Darden Professor Anton Korinek, an expert on the economic implications of advanced technologies, believes that there will be ample opportunities for value creation in the emerging “metaverse” — a persistent collection of real-time virtual worlds created to enable novel experiences and new ways of engaging with one another.
“The metaverse,” said Korinek, “will transform the delivery of many goods and services by overcoming the scarcity and limitations imposed on us by the laws of physics.” In fall 2022, Darden will offer its first course on the subject, “Creating Value in the Metaverse.”
Virtual reality (VR) offers fresh opportunities and challenges, as Korinek discussed with Marc Santugini, the Blue Ridge Distinguished Teaching Fellow at the University of Virginia Department of Economics. The two explored the issue at a webinar hosted by the Human Machine Intelligence Group at UVA.
Aware that tech companies were racing to develop the metaverse — and personally missing interactions with his students — Santugini explored new ways of connecting as he shifted to online classes in early 2020. As the world adapted to life in a pandemic, virtual reality, which was getting increasingly lifelike and immersive, appealed as a safe and effective tool for teaching economics. After spending a year recording videos in VR to learn the trade, Santugini offered a class taught exclusively in VR in the spring of 2021.
What follows is drawn from Korinek’s conversation with Santugini.
Korinek: How does one get started in the metaverse? For example, how labor intensive was it to create a course in VR?
Santugini: Getting started was not easy. Overall, it takes a lot of preparation and time, and it’s good to start slow.

Source data -

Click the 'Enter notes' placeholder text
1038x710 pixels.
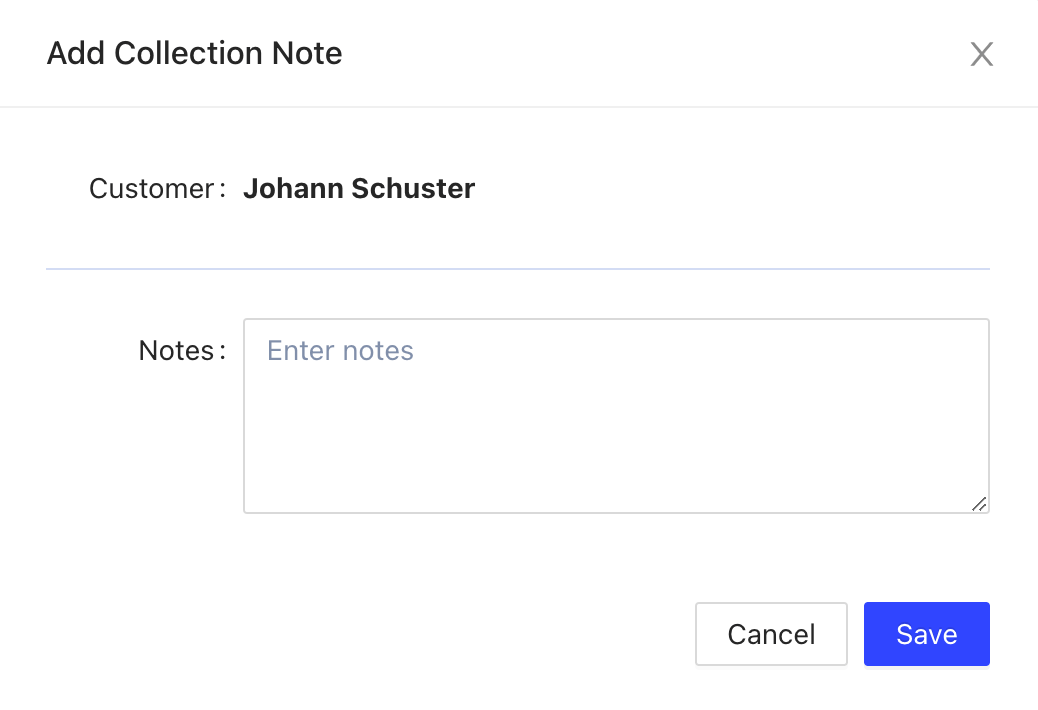click(340, 351)
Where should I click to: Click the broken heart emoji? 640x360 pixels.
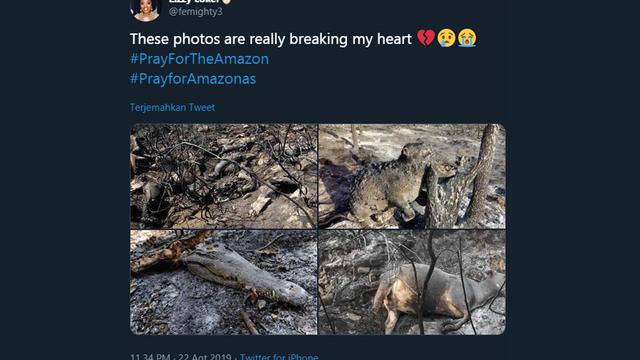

Exercise tasks -
1. According to the article on the metaverse, why did virtual reality appeal to Santugini as a teaching tool in early 2020?
2. In the article on the metaverse, when will Darden offer its first course on the subject?
3. Go on with the article on the metaverse from the point where it stops.

Your written answers -
1. As he moved to online classes, he missed interacting with his students and knew tech companies were racing to develop the metaverse. With the world adapting to the pandemic, virtual reality, which was becoming more lifelike and immersive, seemed a safe and effective way to teach economics.

2. In fall 2022.

3.
At first, I was just creating videos for my classes. I had to learn how to record and use my desktop computer while being in the virtual world. I started exploring as many VR worlds as possible and was lucky to have the help of Jason Bennett at UVA’s Learning Design & Technology. I took a class to learn how to build a tree in VR, then learned how to transfer that knowledge to economics-related materials.
I needed a lot of tutorial videos to prepare the students, too, and was also lucky to get a grant to buy equipment for the students. My TA Noah and I started doing review sessions, Q&As, and providing resources like that.
After a year, we did our first virtual class — we sat around a VR fireplace and discussed a book. We used a cartoonlike VR platform called Rec Room, in which individuals can create and play games, and I could create things to add to the experience. Then we decided to have a bigger VR space with more activities.
Not for Everyone
Korinek: How did people react when you first introduced them to VR? Was there enthusiasm? Were there challenges?
Santugini: Some students really liked the videos I would drop for my class — videos in Half-Life and other popular games. Some people are really excited to take VR classes, build objects, connect wires and animate things.
But there were also some negative reactions. Some students who were wearing VR headsets had problems with dizziness. Some people experience what’s called VR fatigue, and they can't concentrate well in virtual worlds.
In the beginning, it’s hard to learn about economics — or any other subject — when you’re in VR, because you also have to learn about how to operate in VR. It takes a long time, and as a result, you need a lot of experienced support staff.
And it can also be underwhelming. I’ve seen some PowerPoint presentations in VR that couldn’t beat the real world or Zoom. Sometimes the disadvantage could be that you force your way into VR to do something, and it actually provides a worse outcome.
A New Way of Looking at Things
Korinek: What do you see as the benefits of VR and exposing stakeholders to the metaverse?
Santugini: The benefit is that it’s a new way of looking at things. It forces you to get away from whiteboards and slides. It forces you to think more about the process instead of just giving people information. It forces you to ask: “How do we build something? How do we arrive at an object that we can use to teach an economic concept, a physics concept or anything else?”
And another benefit is that if you have physical disabilities and you can’t walk, you can still walk — and even fly — in VR. VR offers amazing possibilities.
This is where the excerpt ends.